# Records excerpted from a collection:
■ ■ ■ ■ ■

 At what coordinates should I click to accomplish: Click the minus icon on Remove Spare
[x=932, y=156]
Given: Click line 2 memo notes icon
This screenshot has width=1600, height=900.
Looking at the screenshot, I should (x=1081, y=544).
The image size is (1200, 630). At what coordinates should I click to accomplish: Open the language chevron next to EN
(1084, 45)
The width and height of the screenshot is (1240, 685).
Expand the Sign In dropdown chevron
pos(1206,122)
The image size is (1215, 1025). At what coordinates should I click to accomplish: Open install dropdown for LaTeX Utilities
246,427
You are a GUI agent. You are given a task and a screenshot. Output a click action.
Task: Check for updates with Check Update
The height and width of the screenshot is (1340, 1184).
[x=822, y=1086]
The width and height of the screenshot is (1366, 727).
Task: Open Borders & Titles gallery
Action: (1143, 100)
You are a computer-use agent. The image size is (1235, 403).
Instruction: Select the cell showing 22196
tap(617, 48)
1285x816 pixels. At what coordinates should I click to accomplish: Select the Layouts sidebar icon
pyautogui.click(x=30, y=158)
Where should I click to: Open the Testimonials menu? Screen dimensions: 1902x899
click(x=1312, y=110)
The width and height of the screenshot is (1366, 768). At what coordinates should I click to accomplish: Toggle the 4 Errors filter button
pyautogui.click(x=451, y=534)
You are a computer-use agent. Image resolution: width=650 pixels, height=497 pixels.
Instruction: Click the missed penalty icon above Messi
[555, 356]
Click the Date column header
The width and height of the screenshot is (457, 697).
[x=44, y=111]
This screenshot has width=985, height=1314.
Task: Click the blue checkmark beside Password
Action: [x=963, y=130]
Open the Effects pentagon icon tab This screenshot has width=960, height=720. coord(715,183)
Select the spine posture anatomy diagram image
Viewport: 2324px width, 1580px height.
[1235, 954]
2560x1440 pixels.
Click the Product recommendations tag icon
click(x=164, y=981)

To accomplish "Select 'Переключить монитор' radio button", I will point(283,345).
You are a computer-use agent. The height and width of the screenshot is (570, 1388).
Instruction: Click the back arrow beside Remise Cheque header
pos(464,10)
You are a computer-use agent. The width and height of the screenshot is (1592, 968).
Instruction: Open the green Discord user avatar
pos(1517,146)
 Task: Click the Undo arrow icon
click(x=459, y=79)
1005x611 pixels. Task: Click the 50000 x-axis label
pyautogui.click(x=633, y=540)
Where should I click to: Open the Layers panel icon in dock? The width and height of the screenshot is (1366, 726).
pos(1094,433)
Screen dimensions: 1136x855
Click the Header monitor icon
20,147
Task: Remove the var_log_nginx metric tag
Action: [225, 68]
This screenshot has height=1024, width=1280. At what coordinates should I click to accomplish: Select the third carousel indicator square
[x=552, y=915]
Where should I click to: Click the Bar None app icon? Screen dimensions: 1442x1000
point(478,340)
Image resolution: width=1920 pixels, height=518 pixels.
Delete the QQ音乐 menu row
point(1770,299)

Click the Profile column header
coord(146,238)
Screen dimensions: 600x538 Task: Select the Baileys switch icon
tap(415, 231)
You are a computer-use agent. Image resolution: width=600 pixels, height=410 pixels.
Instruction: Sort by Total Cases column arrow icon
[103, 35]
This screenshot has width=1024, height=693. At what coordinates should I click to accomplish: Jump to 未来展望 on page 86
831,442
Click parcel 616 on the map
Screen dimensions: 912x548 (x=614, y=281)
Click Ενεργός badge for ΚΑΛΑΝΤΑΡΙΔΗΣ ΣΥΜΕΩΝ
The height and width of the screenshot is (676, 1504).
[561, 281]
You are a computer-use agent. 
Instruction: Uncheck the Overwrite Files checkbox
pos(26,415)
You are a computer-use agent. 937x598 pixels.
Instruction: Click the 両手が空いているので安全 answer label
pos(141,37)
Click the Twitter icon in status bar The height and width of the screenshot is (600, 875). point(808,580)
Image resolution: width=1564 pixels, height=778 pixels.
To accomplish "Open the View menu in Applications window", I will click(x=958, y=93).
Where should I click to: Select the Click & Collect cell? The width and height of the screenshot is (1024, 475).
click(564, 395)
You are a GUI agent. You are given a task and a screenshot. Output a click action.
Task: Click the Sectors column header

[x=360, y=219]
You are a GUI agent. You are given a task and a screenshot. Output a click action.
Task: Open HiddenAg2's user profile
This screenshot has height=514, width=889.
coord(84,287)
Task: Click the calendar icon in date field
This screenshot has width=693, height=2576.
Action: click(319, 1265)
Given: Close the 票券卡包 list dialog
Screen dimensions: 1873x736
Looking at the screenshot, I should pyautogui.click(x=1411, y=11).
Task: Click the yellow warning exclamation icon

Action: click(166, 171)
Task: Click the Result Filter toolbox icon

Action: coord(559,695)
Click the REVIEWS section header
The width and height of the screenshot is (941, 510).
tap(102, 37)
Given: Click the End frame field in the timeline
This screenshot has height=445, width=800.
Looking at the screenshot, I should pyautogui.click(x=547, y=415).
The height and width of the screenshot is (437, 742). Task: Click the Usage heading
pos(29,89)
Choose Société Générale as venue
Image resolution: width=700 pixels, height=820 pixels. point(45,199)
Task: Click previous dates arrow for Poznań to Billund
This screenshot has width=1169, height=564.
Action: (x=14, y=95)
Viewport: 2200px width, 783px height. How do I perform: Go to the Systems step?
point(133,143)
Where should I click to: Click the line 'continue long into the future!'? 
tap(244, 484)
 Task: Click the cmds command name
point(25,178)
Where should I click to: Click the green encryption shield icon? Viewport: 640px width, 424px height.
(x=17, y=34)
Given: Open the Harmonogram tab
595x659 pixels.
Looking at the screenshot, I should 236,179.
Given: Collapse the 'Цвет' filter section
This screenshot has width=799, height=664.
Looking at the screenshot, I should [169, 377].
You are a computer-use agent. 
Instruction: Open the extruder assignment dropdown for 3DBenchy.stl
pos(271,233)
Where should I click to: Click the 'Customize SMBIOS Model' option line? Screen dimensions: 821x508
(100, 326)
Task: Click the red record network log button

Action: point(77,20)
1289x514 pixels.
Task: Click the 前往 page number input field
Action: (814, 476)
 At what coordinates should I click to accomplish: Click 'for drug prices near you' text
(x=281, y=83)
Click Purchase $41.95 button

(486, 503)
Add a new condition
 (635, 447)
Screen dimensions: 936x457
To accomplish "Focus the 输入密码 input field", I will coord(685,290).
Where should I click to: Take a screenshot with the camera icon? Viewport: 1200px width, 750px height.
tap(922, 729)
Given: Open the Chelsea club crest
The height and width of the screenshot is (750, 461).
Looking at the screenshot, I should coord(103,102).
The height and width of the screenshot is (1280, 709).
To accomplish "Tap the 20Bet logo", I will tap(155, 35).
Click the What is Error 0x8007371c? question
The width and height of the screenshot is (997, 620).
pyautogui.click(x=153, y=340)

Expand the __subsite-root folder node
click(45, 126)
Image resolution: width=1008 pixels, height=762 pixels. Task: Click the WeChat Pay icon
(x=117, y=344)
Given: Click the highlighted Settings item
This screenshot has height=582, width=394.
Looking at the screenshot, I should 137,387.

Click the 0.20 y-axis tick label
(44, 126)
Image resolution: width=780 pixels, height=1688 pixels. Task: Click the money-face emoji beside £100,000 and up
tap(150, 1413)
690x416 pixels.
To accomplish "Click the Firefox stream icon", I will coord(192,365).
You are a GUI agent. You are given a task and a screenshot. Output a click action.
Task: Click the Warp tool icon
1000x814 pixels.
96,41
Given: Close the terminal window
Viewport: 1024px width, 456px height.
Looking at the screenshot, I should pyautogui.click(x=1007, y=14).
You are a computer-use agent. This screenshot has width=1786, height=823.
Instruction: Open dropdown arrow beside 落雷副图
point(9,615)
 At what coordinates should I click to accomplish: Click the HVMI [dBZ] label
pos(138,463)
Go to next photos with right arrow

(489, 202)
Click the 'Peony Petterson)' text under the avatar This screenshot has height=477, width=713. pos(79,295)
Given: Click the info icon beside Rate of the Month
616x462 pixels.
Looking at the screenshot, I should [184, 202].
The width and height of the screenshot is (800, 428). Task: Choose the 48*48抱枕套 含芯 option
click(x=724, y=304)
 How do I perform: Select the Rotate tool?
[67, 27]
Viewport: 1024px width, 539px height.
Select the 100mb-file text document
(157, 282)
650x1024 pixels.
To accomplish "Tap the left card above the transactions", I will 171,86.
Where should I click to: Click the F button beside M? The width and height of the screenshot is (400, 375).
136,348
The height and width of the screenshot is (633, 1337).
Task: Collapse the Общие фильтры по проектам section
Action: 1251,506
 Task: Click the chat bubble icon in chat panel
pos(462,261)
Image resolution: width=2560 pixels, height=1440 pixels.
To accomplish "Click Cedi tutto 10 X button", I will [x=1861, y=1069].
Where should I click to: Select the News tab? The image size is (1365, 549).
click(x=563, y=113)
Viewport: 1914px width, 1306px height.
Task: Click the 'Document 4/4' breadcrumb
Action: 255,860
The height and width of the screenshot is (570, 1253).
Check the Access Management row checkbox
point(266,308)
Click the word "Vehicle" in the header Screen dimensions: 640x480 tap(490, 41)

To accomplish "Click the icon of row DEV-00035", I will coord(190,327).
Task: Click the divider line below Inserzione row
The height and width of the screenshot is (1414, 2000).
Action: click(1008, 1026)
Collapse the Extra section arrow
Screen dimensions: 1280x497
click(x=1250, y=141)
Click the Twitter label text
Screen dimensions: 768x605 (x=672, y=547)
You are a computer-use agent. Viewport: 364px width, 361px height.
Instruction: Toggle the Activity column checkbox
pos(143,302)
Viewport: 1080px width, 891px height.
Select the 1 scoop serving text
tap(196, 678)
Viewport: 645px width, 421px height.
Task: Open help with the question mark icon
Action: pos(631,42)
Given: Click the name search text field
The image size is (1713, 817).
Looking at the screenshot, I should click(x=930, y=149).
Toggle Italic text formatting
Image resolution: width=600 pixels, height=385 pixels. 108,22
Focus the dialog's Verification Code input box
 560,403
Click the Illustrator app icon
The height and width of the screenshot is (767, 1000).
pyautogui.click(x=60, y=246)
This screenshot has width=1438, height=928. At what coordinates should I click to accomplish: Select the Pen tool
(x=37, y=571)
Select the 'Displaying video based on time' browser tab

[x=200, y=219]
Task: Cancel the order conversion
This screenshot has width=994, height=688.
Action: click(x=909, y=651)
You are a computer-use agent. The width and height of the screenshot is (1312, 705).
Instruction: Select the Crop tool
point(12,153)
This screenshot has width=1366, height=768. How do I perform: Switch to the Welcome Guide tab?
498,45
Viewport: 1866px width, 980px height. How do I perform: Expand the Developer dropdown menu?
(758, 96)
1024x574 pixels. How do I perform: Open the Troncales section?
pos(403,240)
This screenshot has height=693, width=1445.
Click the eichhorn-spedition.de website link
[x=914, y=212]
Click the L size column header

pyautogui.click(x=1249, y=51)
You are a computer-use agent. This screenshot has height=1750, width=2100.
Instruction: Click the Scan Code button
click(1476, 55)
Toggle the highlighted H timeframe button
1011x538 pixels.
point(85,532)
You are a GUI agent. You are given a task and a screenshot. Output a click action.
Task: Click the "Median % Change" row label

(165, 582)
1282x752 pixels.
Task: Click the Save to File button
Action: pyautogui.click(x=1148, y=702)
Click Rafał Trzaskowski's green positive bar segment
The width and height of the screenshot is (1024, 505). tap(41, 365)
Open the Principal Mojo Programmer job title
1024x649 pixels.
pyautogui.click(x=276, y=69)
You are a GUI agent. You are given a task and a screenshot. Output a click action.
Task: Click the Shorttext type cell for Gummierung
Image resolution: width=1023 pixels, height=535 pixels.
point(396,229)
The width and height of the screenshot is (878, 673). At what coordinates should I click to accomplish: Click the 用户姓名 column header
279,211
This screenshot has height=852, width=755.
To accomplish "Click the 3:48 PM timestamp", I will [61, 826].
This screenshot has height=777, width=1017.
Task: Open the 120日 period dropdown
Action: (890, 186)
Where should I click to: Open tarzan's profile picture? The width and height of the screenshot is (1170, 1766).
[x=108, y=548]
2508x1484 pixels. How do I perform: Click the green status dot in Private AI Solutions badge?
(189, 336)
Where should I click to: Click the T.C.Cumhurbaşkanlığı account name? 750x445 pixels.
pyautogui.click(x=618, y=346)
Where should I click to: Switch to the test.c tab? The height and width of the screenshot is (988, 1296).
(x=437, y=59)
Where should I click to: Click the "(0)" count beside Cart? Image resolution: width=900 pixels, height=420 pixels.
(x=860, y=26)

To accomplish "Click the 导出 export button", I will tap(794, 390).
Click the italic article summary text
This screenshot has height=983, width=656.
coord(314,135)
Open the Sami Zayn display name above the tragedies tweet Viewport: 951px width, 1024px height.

■ ■ ■ ■ ■

# Your objective:
From the records above, copy only the lines starting with the line that holds "Delete the QQ音乐 menu row" and going on through the line that holds "You are a computer-use agent. 937x598 pixels.", exactly as written.

# Answer area:
Delete the QQ音乐 menu row
point(1770,299)

Click the Profile column header
coord(146,238)
Screen dimensions: 600x538 Task: Select the Baileys switch icon
tap(415, 231)
You are a computer-use agent. Image resolution: width=600 pixels, height=410 pixels.
Instruction: Sort by Total Cases column arrow icon
[103, 35]
This screenshot has width=1024, height=693. At what coordinates should I click to accomplish: Jump to 未来展望 on page 86
831,442
Click parcel 616 on the map
Screen dimensions: 912x548 (x=614, y=281)
Click Ενεργός badge for ΚΑΛΑΝΤΑΡΙΔΗΣ ΣΥΜΕΩΝ
The height and width of the screenshot is (676, 1504).
[561, 281]
You are a computer-use agent. 
Instruction: Uncheck the Overwrite Files checkbox
pos(26,415)
You are a computer-use agent. 937x598 pixels.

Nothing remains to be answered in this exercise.